Lamb was awarded the Nobel Prize in Physics in 1955 "for his discoveries concerning the fine structure of the hydrogen spectrum." He shared the prize with Polykarp Kusch, who independently performed similar experiments, also at Columbia University. Addressing the two laureates in his welcome speech, Ivar Waller of the Royal Swedish Academy said, "Your discoveries have led to a reassessment and reformulation of the theory of electron-electromagnetic interaction, quantum electrodynamics, thereby initiating a new stage of development that has been of primary importance to many fundamental concepts of physics." Over his many years of scientific research, Lamb worked in various areas of physics.

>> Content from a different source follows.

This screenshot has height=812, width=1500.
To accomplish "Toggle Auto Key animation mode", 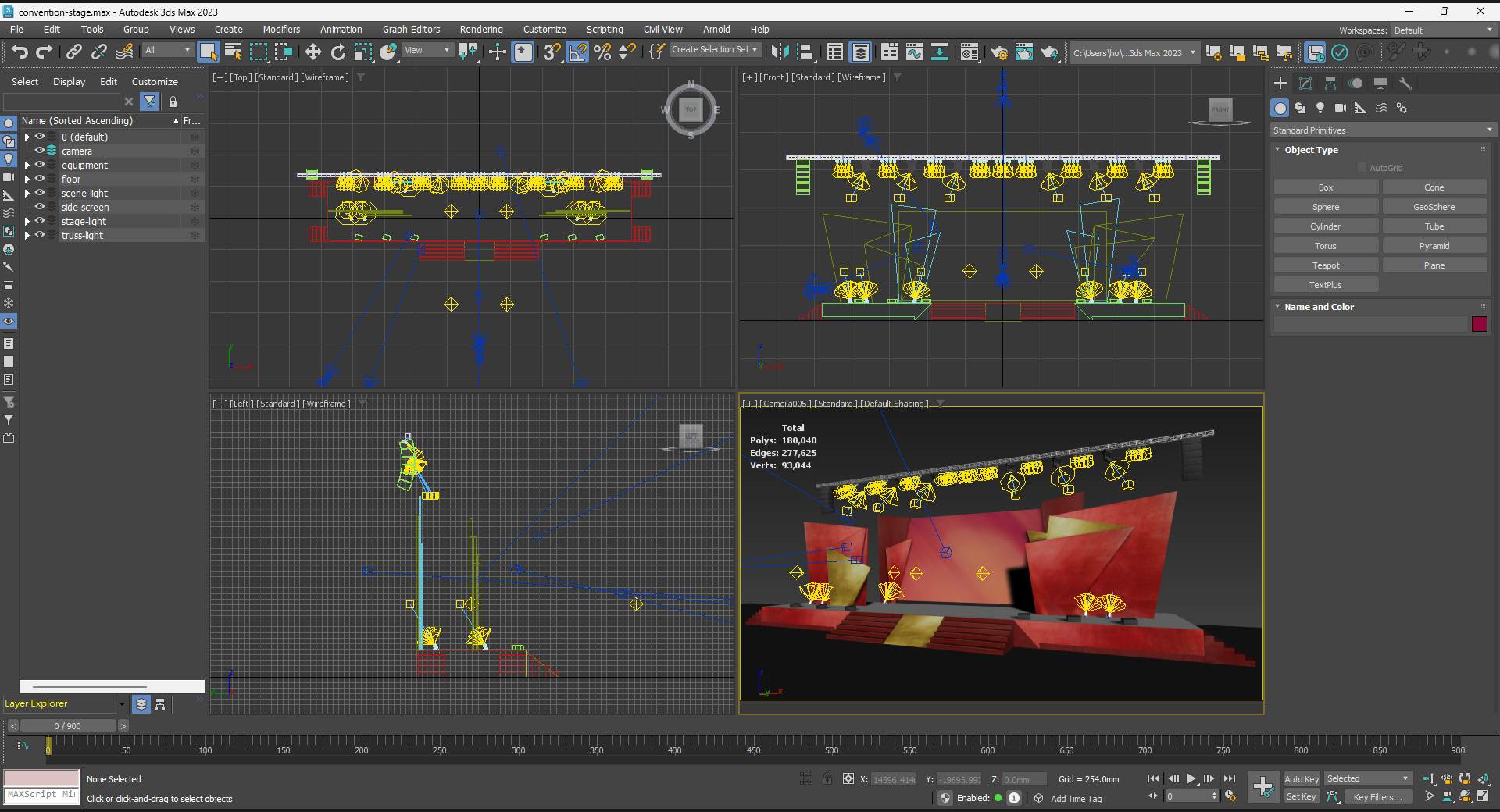I will point(1301,778).
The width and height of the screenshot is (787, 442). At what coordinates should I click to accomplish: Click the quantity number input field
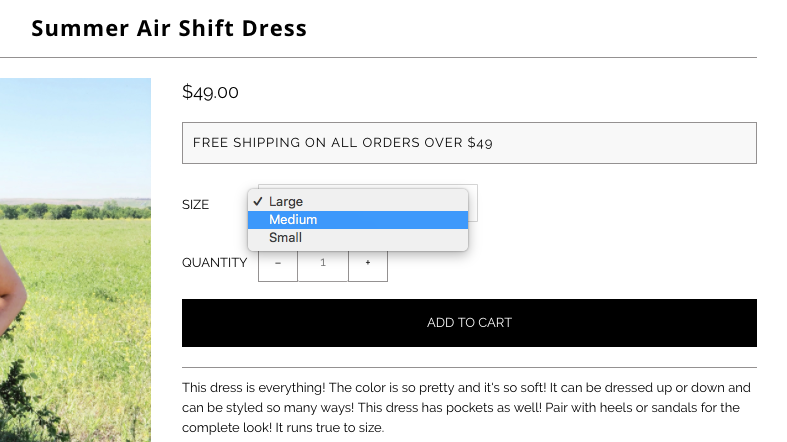(x=323, y=263)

He investigated topics such as beta decay theories, range of fission fragment projectiles, fluctuations in cosmic ray showers, emission of electrons by metastable atoms, field theories of nuclear structure, neutron-matter interaction theories, and the theory and design of magnetron generators, as well as diamagnetic corrections in nuclear resonance experiments. He made significant contributions to the development of laser theory as well.
Since 1939, Lamb has been married to Ursula Schaefer, a historian. In his leisure time, he enjoys swimming, sailing, chess, and photography. Lamb is a member of the National Academy of Sciences of the United States, the American Physical Society, an honorary fellow of the Institute of Physics in London, and the Royal Society of Edinburgh. Among the awards he has received are the Rumford Medal of the American Academy of Arts and Sciences (1953) and the Research Corporation Award for Scientific Merit (1955). Lamb holds honorary doctorates from the University of Pennsylvania, Yeshiva University, and Gustavus Adolphus College.